Still Born by Guadalupe Nettel, translated by Rosalind Harvey
Still Born is written by Mexican writer Guadalupe Nettel and is finely translated by Rosalind Harvey. The tale centres around two contemporary women, Laura, the narrator of the story, and her friend Alina, who are soon to be sterilised. The story of the two independent and career-driven friends later turn over to an appealing but still consequential decision of embracing motherhood.

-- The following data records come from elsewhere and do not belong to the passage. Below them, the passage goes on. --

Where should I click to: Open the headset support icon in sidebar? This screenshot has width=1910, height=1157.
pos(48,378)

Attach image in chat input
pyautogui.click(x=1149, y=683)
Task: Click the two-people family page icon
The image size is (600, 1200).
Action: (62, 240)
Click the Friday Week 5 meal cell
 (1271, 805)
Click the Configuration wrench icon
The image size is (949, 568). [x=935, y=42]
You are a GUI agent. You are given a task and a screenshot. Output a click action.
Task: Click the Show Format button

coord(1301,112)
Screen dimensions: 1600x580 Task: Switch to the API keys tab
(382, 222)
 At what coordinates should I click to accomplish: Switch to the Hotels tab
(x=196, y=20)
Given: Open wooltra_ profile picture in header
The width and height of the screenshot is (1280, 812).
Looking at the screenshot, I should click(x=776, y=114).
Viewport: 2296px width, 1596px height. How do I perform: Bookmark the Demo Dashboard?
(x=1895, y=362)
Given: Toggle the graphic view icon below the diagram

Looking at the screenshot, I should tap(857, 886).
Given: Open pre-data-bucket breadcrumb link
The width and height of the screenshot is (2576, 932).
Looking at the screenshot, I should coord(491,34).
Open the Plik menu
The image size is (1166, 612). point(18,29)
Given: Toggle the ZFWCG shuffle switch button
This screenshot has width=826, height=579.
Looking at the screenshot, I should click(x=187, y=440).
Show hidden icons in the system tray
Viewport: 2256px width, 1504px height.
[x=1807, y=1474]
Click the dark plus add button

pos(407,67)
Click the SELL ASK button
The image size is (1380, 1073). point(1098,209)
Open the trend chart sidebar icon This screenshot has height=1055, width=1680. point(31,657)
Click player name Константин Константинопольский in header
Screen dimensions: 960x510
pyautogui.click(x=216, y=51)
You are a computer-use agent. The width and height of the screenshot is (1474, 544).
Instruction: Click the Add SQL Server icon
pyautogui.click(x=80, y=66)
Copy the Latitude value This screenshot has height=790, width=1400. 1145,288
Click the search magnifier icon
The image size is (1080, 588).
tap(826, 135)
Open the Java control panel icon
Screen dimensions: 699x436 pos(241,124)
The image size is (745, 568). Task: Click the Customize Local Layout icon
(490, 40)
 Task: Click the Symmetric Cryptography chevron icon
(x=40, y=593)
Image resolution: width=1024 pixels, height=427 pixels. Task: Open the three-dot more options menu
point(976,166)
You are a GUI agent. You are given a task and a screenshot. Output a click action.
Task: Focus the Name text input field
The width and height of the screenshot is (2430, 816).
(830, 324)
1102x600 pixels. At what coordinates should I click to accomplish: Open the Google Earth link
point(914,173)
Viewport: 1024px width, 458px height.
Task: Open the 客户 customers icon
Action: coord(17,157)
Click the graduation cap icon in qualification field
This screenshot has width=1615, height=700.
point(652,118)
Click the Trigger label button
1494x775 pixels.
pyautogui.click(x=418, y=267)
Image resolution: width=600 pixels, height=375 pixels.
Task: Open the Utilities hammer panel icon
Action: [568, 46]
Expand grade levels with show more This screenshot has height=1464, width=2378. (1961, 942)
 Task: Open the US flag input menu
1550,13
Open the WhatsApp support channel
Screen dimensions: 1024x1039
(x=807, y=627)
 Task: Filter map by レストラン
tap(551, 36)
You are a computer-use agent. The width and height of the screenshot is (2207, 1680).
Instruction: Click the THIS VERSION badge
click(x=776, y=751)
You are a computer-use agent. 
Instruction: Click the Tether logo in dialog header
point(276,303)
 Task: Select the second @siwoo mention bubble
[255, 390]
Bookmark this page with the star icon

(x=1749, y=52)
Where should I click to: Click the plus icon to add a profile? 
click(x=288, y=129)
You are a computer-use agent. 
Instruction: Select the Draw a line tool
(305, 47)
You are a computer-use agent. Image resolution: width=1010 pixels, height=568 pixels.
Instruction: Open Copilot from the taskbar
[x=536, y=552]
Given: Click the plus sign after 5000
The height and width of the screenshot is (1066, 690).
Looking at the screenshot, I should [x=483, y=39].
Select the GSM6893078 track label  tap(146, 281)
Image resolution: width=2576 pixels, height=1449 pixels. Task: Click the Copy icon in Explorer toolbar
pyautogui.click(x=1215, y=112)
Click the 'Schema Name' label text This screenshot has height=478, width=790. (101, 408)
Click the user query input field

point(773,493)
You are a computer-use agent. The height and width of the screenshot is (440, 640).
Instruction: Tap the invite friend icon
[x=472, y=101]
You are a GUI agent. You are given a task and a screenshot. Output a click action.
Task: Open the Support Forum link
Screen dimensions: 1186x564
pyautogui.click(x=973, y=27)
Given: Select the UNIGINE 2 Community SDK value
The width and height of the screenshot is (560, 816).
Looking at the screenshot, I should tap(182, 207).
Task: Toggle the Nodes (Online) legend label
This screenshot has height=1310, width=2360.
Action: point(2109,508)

Exploring the issues in all their complexities, Nettel evokes a sense of extreme emotional impact, which makes her work heartfelt, resonant, yet brave. It is a moving novel that is affecting, elegant, and thought-provoking with clear and intimate language which deals with aspects ranging from maternity, male violence, and possibilities of raising a child with profound disabilities. The vibrant yet heartbreaking journey of the two young women is a roller-coaster of varying, intense emotions.
Time Shelter by Georgi Gospodinov, translated by Angela Rodel
Time Shelter is written by the award winning Bulgarian writer, poet, and playwright Georgi Gospodinov and is translated by Angela Rodel. The literary fiction, which was originally published in 2020, unravels a remarkably insightful concept of a 'clinic of the past'. The story is ordered as fragments of several short stories.
The narrator, named as the author, opens a clinic along with the enigmatic character Gaustine, who is a geriatric psychiatrist, to treat dementia and Alzheimer's, which later becomes an enormous success as rich people begin to visit, thus recreating the figments of the past that are associated with the patient's memories. The clinic is specifically designed, representing a decade of history through which the author brings together and presents the politics of eastern European nations. The patients are brought back to a safe space of their reliable memories, hence floating in a peaceful state of mind associated with contentment.
Later, the story captures the nation's descent to chaos, with Gaustine disappearing, which brings into question his very existence and the author's memories, which are eventually collapsing. The exquisite literary work is thus implying the dangers and consequences of dwelling in the past or holding back instead of moving forward.
The Gospel According to the New World by Maryse Condé, translated by Richard Philcox
The Gospel According to the New World is a picaresque literary work by the Caribbean author Maryse Condé. It was originally published in October 2021 and is translated by Richard Philcox. The story is centred on a miracle baby, 'Pascal', with a breathtaking appeal, a wheat complexion, and grey-green ocean eyes. He grew up with his foster parents and is considered to be sent by God; therefore, he wonders about his special destiny.
The amusing story parodies parts of Bible references as well as the journey in search of Pascal's origin and mission in an enjoyable and less complex manner. With the hope of finding an answer, Pascal feels the need to travel around the region. Condé thus composes a Messiah for the global era and examines the darker side of society, corruption in particular.